The Police Riot at OccupyCAL

Against the Current, No. 156, January/February 2012

Rob Peters-Slaughter

I REMEMBER AS if it were just yesterday. I was linked in arms, peacefully protesting in support and solidarity with the students of UC Berkeley and my friend Meleiza. What I would soon have to witness would leave me traumatized and utterly disgusted.

The first scene was that of an elderly couple in front of me who were also protesting peacefully. This couple would soon be shoved to the ground and left defenseless by the officers of the Alameda County Sheriffs Department.

Feeling the pulls and tugs from my comrades, I witnessed men and women being beaten with batons. I still hear the aches, groans and moans in my sleep. These people didn’t provoke the police and embodied the definition of peaceful.

As I looked to my left, I saw a police officer stab a young woman in the stomach with his baton more than five times. The young woman released her grips from the students next to her, cried in agony and passed out. From this moment on, I knew we students were in a battle for our lives. Students were stabbed in their stomachs and their private regions and the women were violently pulled by their hair. It felt like a war of colonization and we, being the “natives,” were being eradicated.

I felt an officer grab my neck collar and rip me out of the crowd. He sent me swirling in the midst of the violence and into another officer. This officer grabbed me and started to forcefully squeeze the life out of me. This officer then tried to pick me up and the next thing I knew I was on the ground being handcuffed.

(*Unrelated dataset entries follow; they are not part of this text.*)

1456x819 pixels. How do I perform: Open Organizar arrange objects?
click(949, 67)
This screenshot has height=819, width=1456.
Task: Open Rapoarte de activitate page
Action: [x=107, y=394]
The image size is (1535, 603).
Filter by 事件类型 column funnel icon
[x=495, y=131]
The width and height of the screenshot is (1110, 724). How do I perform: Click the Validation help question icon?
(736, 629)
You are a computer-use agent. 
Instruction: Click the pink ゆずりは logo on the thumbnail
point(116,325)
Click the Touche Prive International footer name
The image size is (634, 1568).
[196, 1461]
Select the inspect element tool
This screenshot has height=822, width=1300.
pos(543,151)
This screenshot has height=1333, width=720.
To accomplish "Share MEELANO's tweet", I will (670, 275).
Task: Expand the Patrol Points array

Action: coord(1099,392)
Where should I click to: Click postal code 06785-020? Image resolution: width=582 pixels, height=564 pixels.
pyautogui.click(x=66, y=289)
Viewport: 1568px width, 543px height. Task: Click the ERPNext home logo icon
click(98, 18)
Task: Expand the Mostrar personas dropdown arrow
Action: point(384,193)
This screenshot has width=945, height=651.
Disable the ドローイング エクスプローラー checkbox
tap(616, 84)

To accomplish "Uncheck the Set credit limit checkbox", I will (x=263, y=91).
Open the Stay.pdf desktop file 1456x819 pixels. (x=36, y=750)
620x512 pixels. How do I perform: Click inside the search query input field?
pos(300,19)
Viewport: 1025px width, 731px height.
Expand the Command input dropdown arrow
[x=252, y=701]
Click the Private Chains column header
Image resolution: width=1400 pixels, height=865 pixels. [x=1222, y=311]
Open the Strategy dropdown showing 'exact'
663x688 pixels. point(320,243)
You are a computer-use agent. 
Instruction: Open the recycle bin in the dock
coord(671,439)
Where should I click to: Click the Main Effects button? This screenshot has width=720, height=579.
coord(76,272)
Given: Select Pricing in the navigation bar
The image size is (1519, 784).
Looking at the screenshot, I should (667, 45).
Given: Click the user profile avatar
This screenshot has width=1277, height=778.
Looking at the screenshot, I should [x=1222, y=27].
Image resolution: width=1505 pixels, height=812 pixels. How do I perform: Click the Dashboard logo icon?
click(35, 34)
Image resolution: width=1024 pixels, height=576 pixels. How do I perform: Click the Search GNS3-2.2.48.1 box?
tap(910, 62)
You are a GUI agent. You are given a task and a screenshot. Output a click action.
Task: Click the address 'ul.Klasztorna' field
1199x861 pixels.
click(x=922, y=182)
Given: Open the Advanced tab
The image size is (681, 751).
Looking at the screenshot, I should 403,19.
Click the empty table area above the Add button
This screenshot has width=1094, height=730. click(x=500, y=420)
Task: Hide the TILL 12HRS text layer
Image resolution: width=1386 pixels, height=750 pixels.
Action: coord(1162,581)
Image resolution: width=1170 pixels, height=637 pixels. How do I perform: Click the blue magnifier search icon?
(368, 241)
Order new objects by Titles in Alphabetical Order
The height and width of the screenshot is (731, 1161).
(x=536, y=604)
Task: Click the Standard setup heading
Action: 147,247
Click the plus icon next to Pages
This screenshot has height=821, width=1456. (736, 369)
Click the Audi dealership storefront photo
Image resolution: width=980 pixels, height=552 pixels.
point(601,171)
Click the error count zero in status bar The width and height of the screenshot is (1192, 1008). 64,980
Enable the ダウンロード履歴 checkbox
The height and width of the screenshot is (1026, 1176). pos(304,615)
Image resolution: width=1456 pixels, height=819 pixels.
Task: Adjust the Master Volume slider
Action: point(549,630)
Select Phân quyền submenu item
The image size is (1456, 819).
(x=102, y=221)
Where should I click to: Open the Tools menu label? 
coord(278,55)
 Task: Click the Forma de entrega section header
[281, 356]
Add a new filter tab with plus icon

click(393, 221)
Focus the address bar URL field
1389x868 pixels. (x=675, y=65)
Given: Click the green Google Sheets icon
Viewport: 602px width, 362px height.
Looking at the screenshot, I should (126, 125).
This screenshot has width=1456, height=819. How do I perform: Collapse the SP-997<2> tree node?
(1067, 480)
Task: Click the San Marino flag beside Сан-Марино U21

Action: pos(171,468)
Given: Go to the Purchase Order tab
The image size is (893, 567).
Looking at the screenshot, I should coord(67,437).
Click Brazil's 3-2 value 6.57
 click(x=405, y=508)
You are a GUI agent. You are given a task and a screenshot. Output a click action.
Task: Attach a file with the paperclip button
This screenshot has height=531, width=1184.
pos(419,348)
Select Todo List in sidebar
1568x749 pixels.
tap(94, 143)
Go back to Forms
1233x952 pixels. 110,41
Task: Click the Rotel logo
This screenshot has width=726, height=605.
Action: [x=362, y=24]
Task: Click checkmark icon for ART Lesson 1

Soon after being handcuffed, I remember looking to my right and I saw five or six officers starting to kick and beat me. The officer on my left side started to stab me in the ribs with his baton. After this, another officer got on top of my back and stuck his knee into my neck and began to strangle and shake me.

I lay on the ground defenseless and unable to move or to defend myself. Following this unforgettable experience, I have no respect or trust in law enforcement and I view them as a complete enemy of myself and people of color.

I remember Santa Rita County Jail, where we were stripped searched, fully naked in a room with other inmates, ordered to show our private areas and open our mouths. One inmate who failed to perform the strip search correctly was yelled at by the officer. The officer told the inmate to pull up his pants and put back on his clothes. The officer then began to say how he wasn’t a faggot, gay, and didn’t want to stare at men’s asses all day.

This experience by itself left me traumatized as my rights as a human being were utterly violated and thrown out the window. This is just a glimpse into what fully took place.

I doubt parents send their children to institutions of higher learning to receive brutal beatings by local law enforcement — to attend a college where the administration supports the police in the violent beating of students, truly the definition of unprofessionalism and dehumanization.

I think the idea of the American dream along with our constitutional rights have been laid to rest, and the future being prepared for us is a negative utopia, in which we are just pieces in the operation of this machine.